Here's your chance again to see the very best and latest of European cinema. 47 films from 28 countries across Europe - many of them films that you don't get to see elsewhere. Try movies from Bulgaria, Slovakia, Serbia, Bosnia, Cyprus plus, of course, the usual favorites such as France, Sweden and Britain. There is also a Yiorgos Lanthimos retrospective featuring his six films prior to the recent Oscar-nominated  Poor Things
 
The Promised Land
(Denmark, Sweden, Norway, Germany)
Dir: Nikolaj Arcel
Length: 127 mins
Set in mid 1700s Denmark, this is the sweeping tale of Captain Ludvig Kahlen (Mads Mikkelsen), who sets out to conquer the seemingly uninhabitable heathlands and build a colony there. He represents the king, but comes into deep conflict with landowner Frederick de Schinkel who believes he owns all the lands. Kahlen is determined not to succumb to the evil Schinkel, but standing his ground will be at the expense of people who have come to mean something in his life. Without giving away too much plot here, I confess I find this an utterly engaging film, in an epic old-fashioned way that we don't see so much of nowadays. Its narrative is broad ranging (and loosely based on history), it is visually stunning, and performances are compelling - especially Mads (of course), and Melina Hagberg as orphaned gypsy girl Anmai Mus. With such visceral themes as revenge, ambition, repression, self-worth, family and love, there are all the ingredients needed for a deeply rewarding film exeprience. (note is has 17 big wins to its name). 

The Volunteer
(Spain, Greece)
Marisa (Carmen Machi) is a retired doctor who goes to a Greek island to help out with the refugee situation there. She quickly bonds with an orphaned Arab boy Ahmed, but the managers of the refugee camp are constantly pointing out to her that she must not form a close bond with any of the "inmates". The officials all seem more concerned with the rules, than with basic humanitarian values.

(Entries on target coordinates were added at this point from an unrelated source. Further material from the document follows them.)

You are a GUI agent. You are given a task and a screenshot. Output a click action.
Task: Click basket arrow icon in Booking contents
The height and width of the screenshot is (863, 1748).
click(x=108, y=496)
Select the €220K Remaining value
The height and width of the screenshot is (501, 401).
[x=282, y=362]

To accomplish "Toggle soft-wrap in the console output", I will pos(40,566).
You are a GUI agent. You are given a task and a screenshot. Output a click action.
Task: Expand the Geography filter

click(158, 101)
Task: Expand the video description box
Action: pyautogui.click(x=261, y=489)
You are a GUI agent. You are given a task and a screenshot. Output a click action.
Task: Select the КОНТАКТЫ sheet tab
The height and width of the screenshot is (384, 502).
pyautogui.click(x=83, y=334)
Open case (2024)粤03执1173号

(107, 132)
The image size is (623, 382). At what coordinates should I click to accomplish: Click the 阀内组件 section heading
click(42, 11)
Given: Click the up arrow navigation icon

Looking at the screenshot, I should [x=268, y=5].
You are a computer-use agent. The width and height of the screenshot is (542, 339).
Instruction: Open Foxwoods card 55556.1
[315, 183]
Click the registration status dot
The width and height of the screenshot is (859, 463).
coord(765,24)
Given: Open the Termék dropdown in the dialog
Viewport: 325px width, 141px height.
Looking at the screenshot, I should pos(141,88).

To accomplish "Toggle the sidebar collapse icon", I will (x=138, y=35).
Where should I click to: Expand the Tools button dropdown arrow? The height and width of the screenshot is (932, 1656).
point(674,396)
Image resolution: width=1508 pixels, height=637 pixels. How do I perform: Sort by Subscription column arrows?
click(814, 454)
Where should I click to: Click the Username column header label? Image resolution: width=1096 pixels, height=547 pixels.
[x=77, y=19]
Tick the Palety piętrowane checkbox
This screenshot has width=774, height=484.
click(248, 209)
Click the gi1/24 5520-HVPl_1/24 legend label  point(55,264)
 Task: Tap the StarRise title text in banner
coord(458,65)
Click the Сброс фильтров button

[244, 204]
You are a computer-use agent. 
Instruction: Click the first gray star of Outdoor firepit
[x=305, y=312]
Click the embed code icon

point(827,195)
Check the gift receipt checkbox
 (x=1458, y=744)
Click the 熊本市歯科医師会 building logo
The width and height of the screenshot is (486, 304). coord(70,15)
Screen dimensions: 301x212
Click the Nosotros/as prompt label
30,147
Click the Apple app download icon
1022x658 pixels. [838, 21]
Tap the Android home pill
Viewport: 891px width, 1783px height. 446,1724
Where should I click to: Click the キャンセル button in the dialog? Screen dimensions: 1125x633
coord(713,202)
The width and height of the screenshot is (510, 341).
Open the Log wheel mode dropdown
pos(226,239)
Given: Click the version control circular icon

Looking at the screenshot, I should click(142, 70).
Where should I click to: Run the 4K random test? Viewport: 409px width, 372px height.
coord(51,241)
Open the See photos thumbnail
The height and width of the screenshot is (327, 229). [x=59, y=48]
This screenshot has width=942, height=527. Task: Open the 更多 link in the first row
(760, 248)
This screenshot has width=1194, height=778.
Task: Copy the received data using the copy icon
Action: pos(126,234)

Driven by increasing love for the child, and a deep inner loneliness, Marisa makes a reckless decision. This film raises many important and unsettling questions, not the least being the fine line between altruism and self-interest. 

Blaga's Lessons
Bulgaria Germany
Blaga (Eli Skorcheva) is a recently widowed retired teacher, who is scrimping and saving to pay for her husband's gravestone. One day she receives a phone call from a man purporting to be a policeman on the trail of a gang of scammers. Panicked and intimidated she manages to give away her life savings only to realise she has been scammed. But opportunity presents itself in the form of a dubious job, one in which Blaga has the possiblity of recouping money, only to lose her values and integrity. This is a confronting and very disturbing film (especially the shock ending). As well as being highly relevant in today's scam-ridden world, it explores the dark depths to which people will go, even those who think they are upstanding citizens. 

Stella. A Life
Germany
Often truth is even more bizarre than fiction, as in this shocking drama based upon the true story of Stella Goldshlag, an aspiring Jewish singer in the early forties when the Nazi regime ruled Berlin. After she is forced into hiding, Stella becomes desperate to save herself and her parents, and so delivers umpteen of her fellow Jews into the hands of the Gestapo. Paula Beer is wonderful in the lead role, representing a character one can loathe and pity at the same time, as she is both a victim and a perpetrator. Therein lies the interesting moral dilemma. It's a gripping tale with a strong lead performance and impressive recreation of the era.